═══ SOURCE DATA ═══
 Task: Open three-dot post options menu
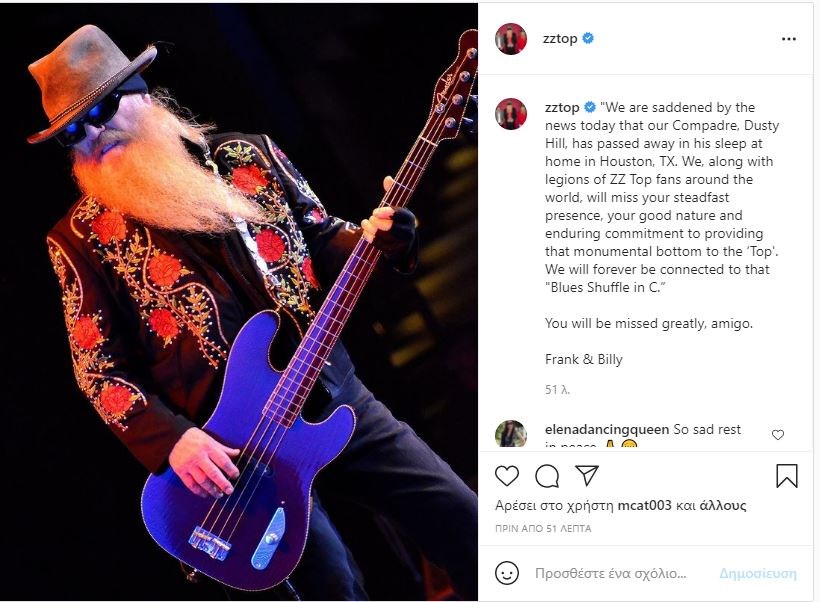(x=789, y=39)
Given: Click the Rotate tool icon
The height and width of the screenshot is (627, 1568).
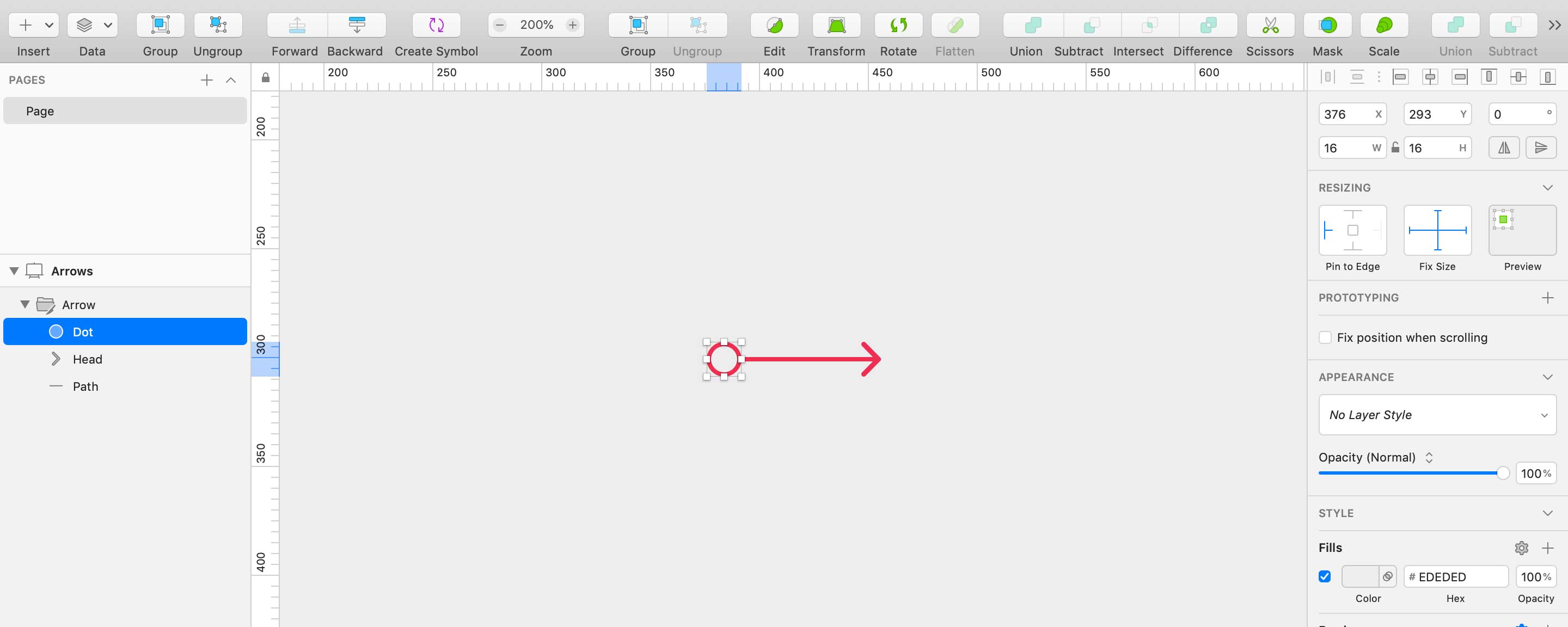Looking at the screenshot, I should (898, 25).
═══
### WHAT IS EXPECTED
The records above are to be copied exactly, with no pictures carried over.

### WRITTEN RESPONSE
 Task: Open three-dot post options menu
(x=789, y=39)
Given: Click the Rotate tool icon
The height and width of the screenshot is (627, 1568).
Looking at the screenshot, I should (898, 25).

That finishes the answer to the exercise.